Voici comment fonctionne la norme CRS. Dans chaque pays participant, les banques et autres institutions financières doivent colliger des renseignements sur les comptes détenus par des résidents d’autres pays, selon les procédures de « diligence raisonnable », et elles doivent faire part de ces renseignements aux autorités fiscales nationales. Des seuils sont prévus, en dessous desquels ces procédures peuvent ne pas s’appliquer (par exemple, les comptes de moins de 250 000 $US), mais les règles peuvent différer selon le pays et au fil du temps. L’autorité fiscale compétente, qui subdivise ces renseignements selon le pays de résidence, transmet lesdits renseignements automatiquement à chaque pays concerné, sans qu’il lui faille recevoir une demande de ce pays.

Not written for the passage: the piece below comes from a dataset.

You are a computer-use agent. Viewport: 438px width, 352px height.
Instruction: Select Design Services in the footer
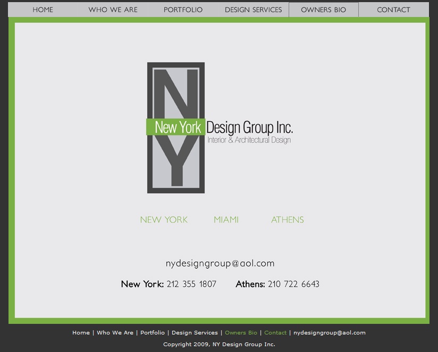[195, 333]
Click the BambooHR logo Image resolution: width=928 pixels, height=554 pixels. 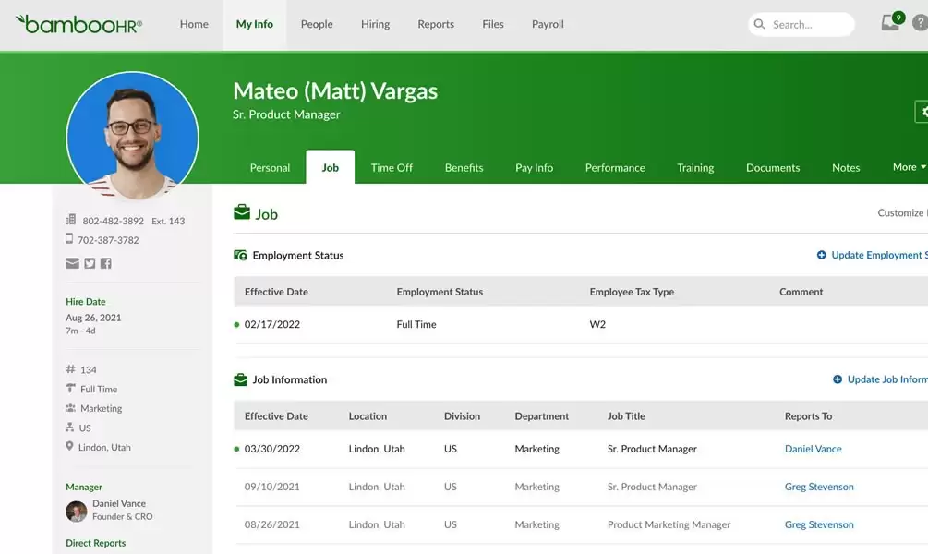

Supposons, par exemple, que vous avez immigré d’Italie au Canada, que vous êtes devenu un résident du Canada, et que vous avez conservé dans une succursale bancaire italienne un compte où vous avez maintenant 300 000 EUR. La banque italienne déclarera vos nom et adresse, le montant dans le compte et d’autres renseignements d’identification à l’Agenzia delle Entrate (l’autorité fiscale italienne). L’Agenzia transmettra à son tour ces renseignements à l’ARC, en même temps que ceux d’autres résidents canadiens ayant des comptes en Italie. Si l’ARC découvre que vous n’avez pas déclaré le revenu tiré de ce compte, ou n’avez pas déclaré le compte comme étant un « bien étranger », vous aurez de sérieux ennuis. En plus de vous voir imputer l’impôt, des intérêts et des pénalités pour toutes vos années de défaut, vous pourriez être poursuivi et passible de prison.

Si vous êtes dans cette situation, vous voudrez peut-être adresser une déclaration volontaire à l’ARC dès que possible. La Circulaire d’information 00-1R6 de l’ARC a modifié les règles relatives aux déclarations volontaires en mars 2018. Si l’ARC dispose déjà des renseignements permettant de vous identifier, tels ceux de l’Agenzia delle Entrate dans l’exemple ci-dessus, vous ne serez pas admissible à la déclaration volontaire même si l’ARC ne vous a pas dit posséder ces renseignements. (Voir la troisième puce au par. 29 de la Circulaire.)

Si votre déclaration est admise comme une déclaration volontaire, l’ARC ne vous poursuivra pas au criminel et ne vous imposera pas la pénalité de 50 % pour faute lourde ou fraude. Cependant, pour être admissible, vous devrez payer l’impôt dû depuis le début, ainsi que les intérêts et autres pénalités, telles les pénalités pour acomptes non versés et pour non-déclaration de biens étrangers. Par conséquent, si vous êtes dans cette situation, vous souhaiterez peut-être agir maintenant dans l’espoir que l’ARC n’ait pas reçu les renseignements vous identifiant, vous et votre compte bancaire à l’étranger.